What is being asked: For the entries below, return every line from the top through the line with "Given: Click the Aurora sunburst logo icon" exactly as it stands, omitting pictures.

┏━━

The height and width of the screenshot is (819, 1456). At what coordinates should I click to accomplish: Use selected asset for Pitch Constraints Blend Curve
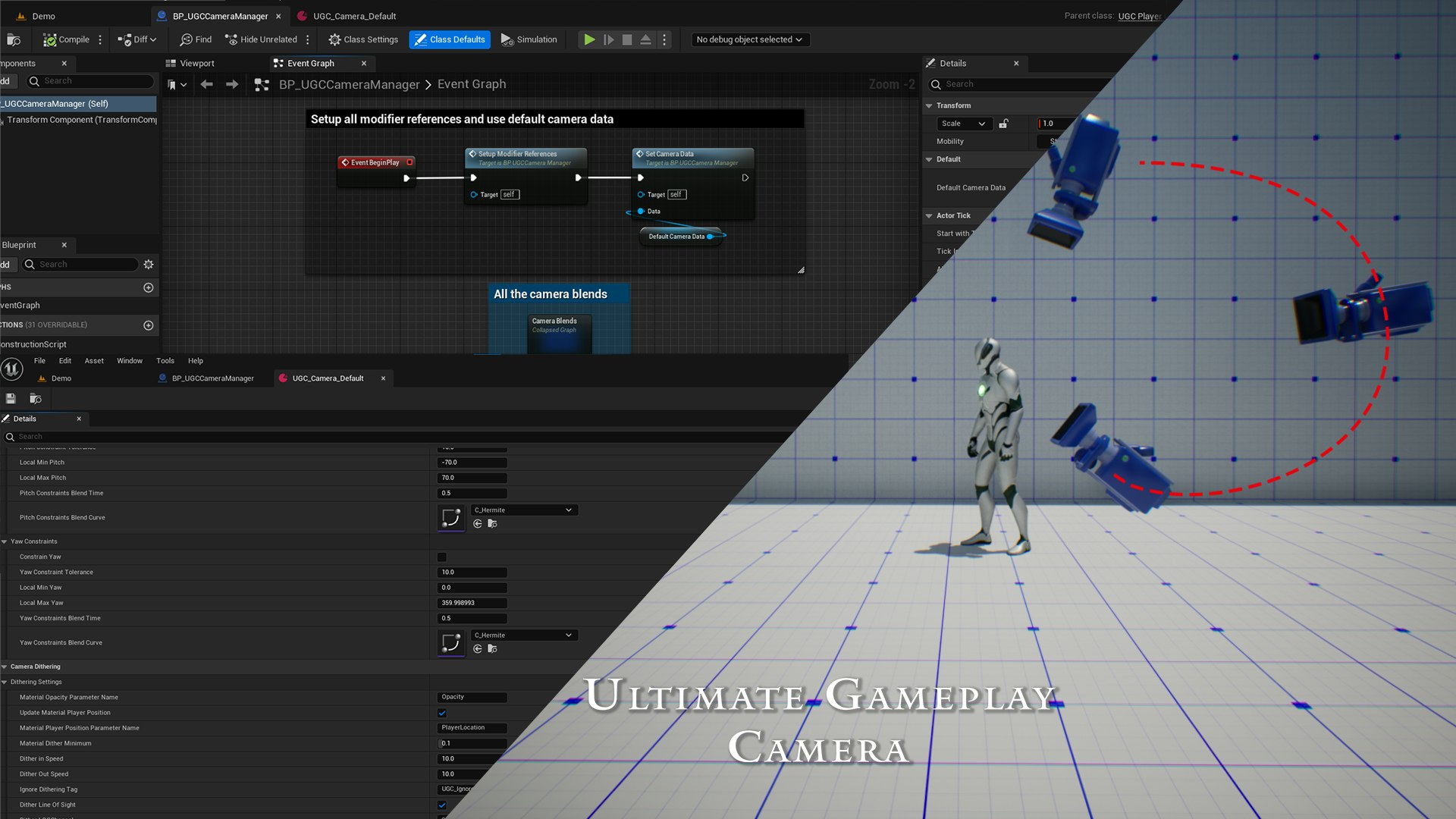coord(477,523)
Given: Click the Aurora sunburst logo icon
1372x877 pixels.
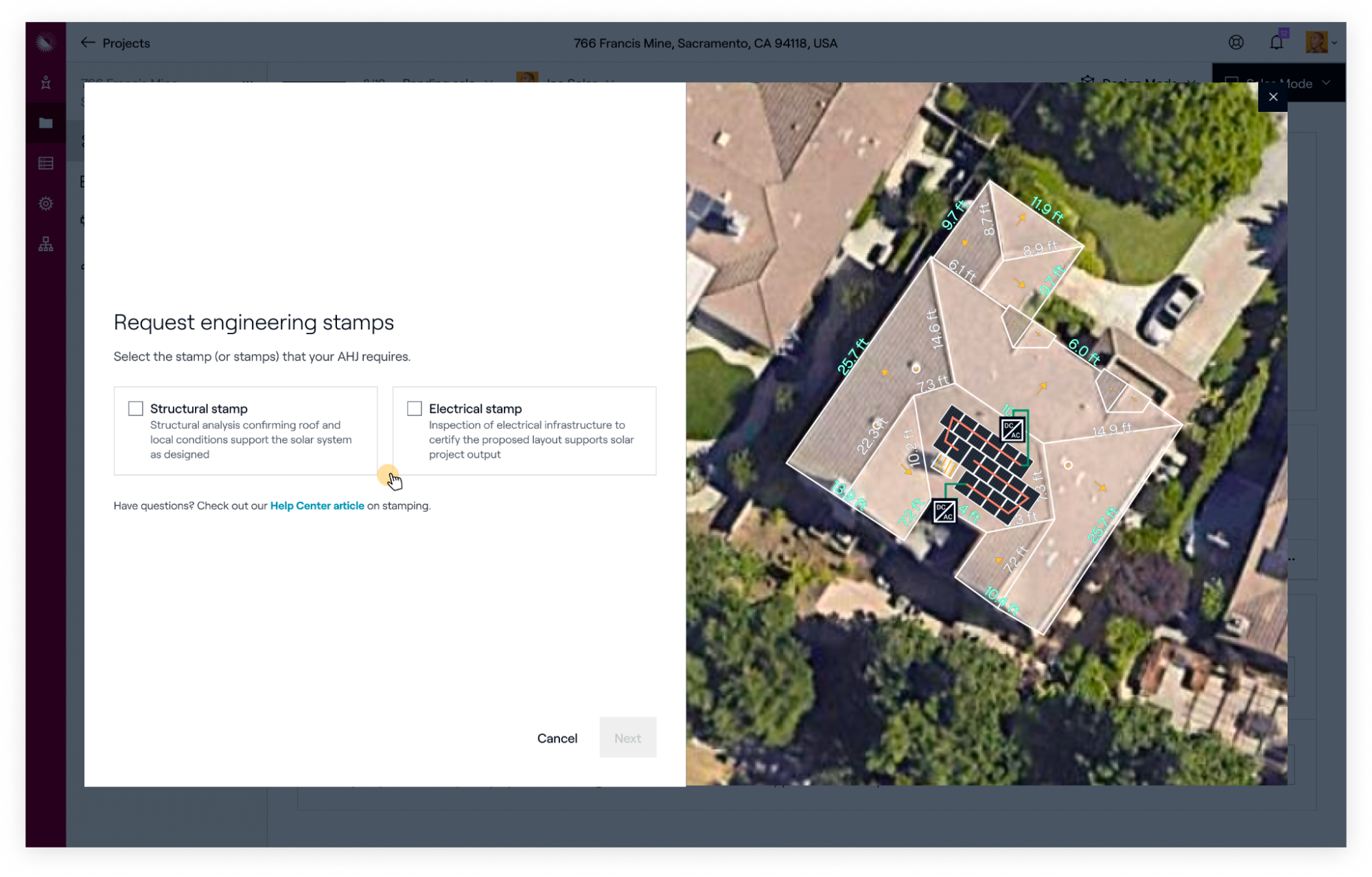Looking at the screenshot, I should (x=45, y=43).
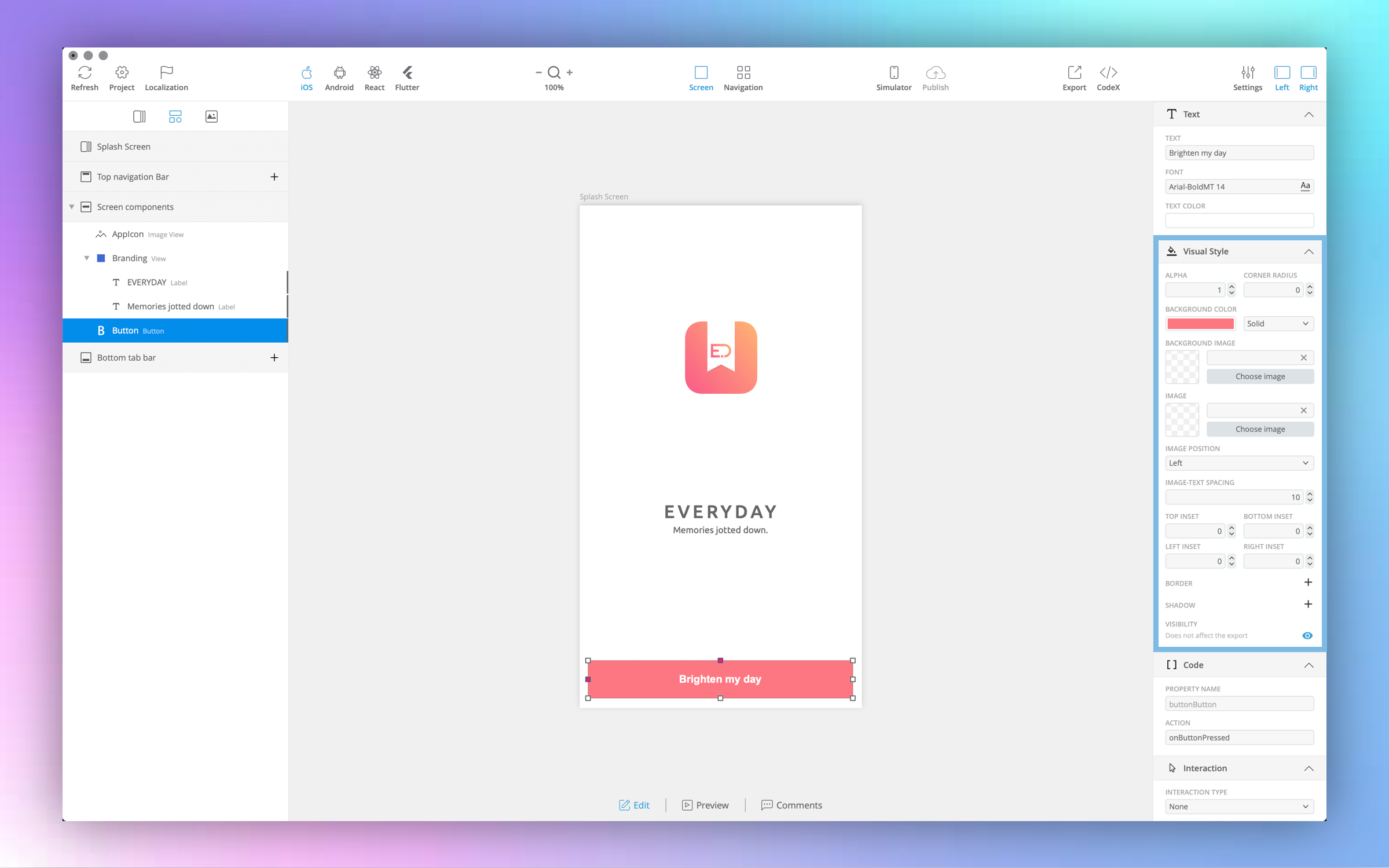This screenshot has height=868, width=1389.
Task: Switch to the Preview tab
Action: [705, 805]

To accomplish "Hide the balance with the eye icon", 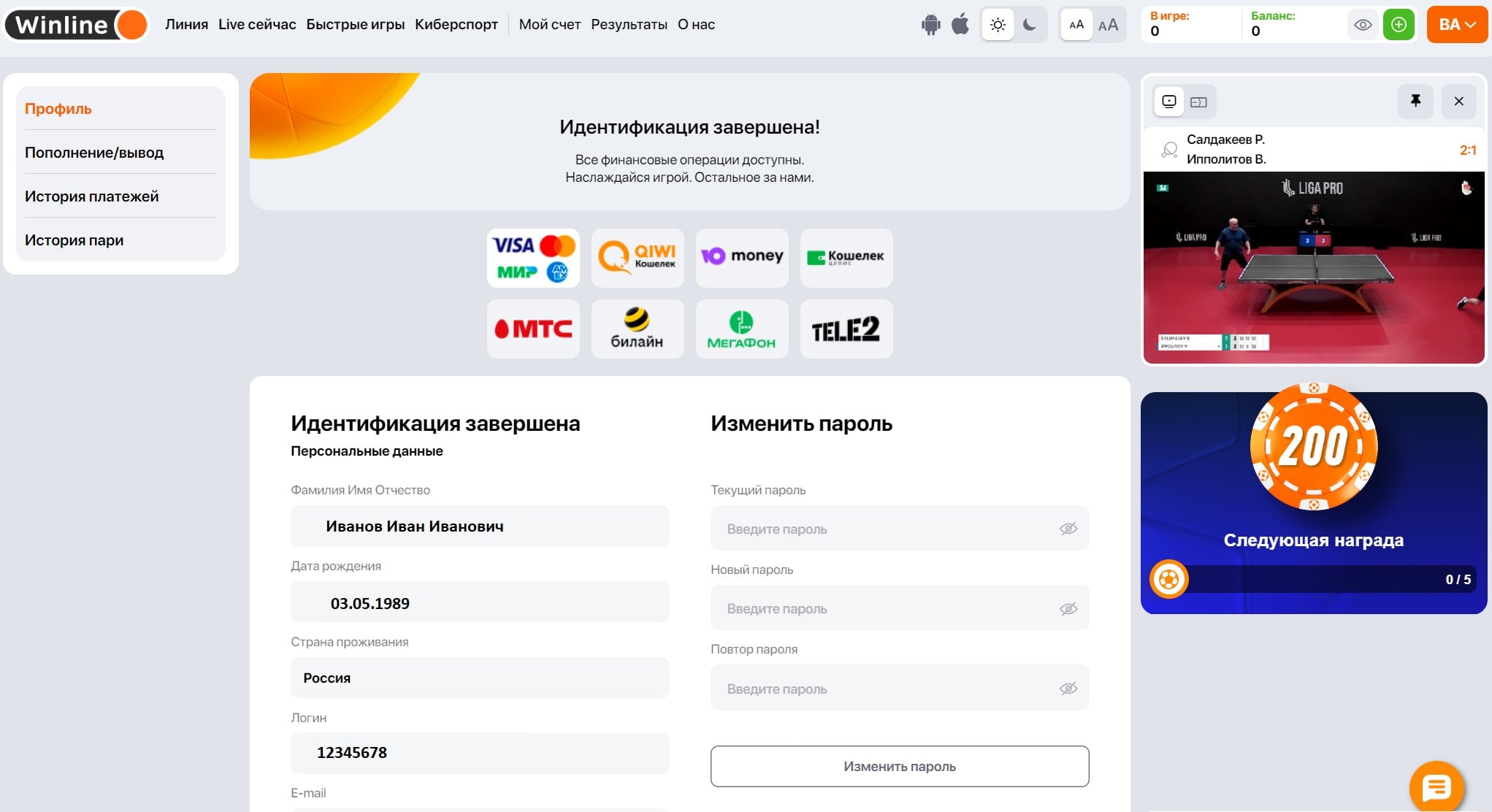I will point(1362,25).
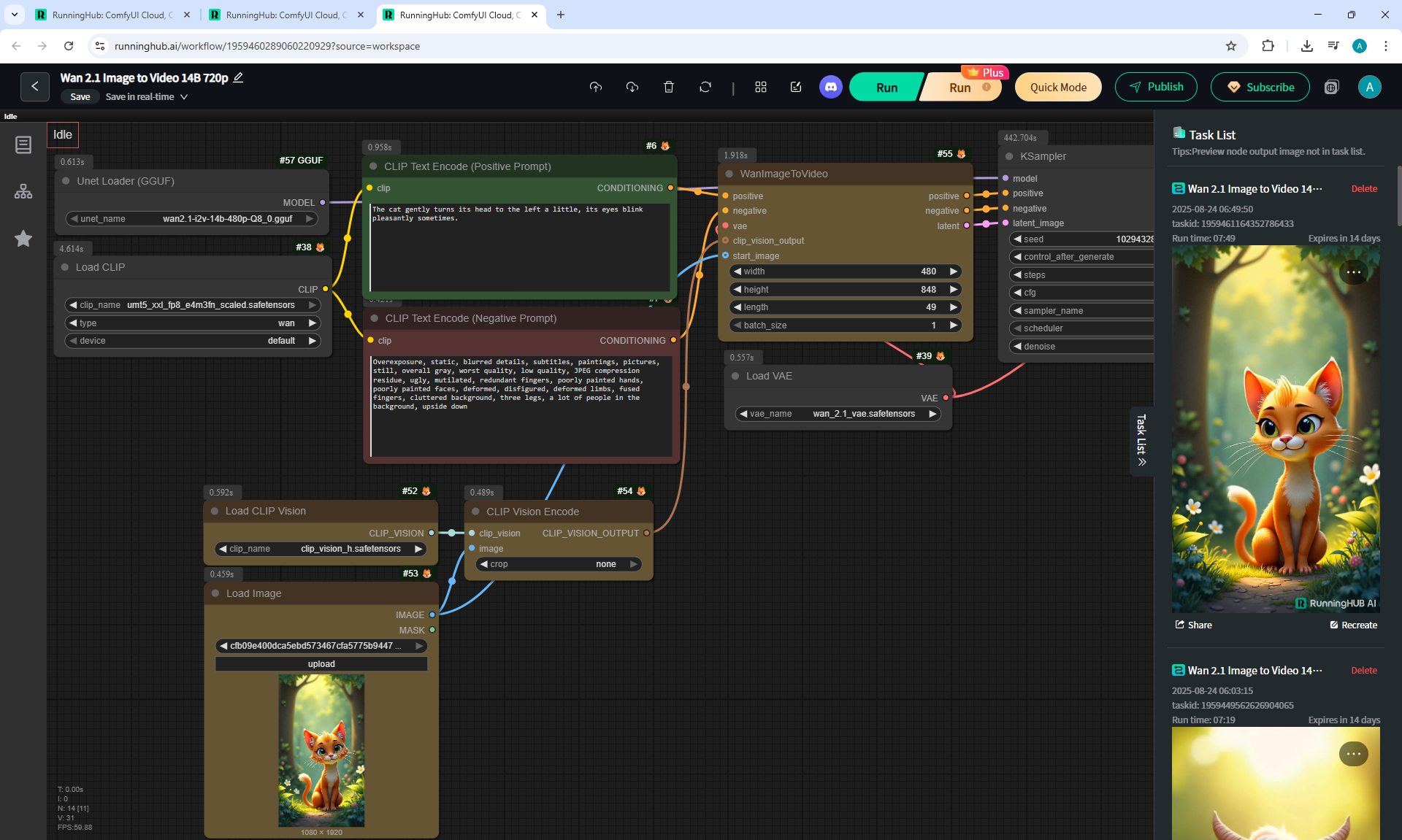The width and height of the screenshot is (1402, 840).
Task: Toggle collapse dot on KSampler node
Action: pyautogui.click(x=1009, y=156)

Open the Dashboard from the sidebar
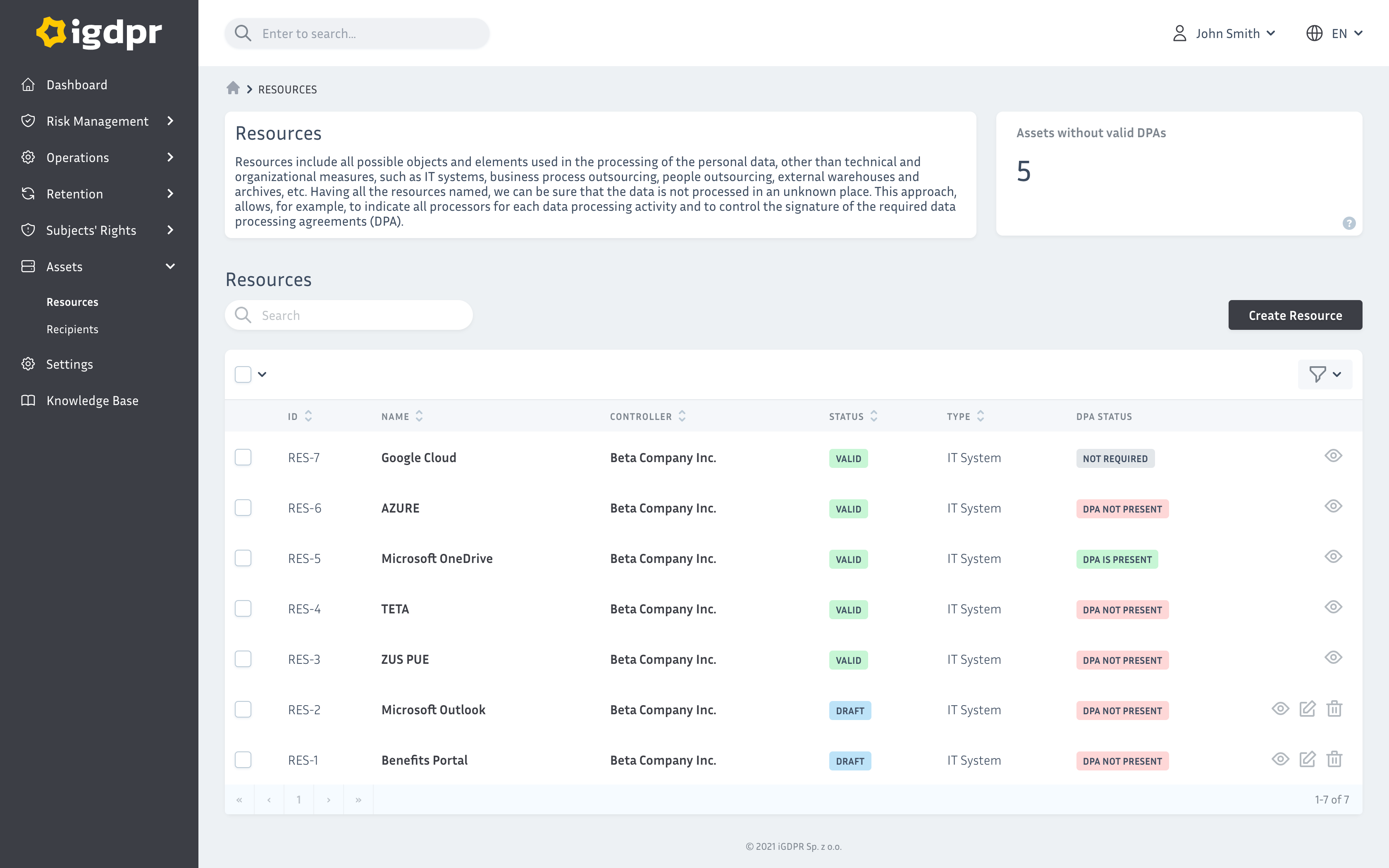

┗━━

Output of the task:
The height and width of the screenshot is (819, 1456). At what coordinates should I click to accomplish: Use selected asset for Pitch Constraints Blend Curve
coord(477,523)
Given: Click the Aurora sunburst logo icon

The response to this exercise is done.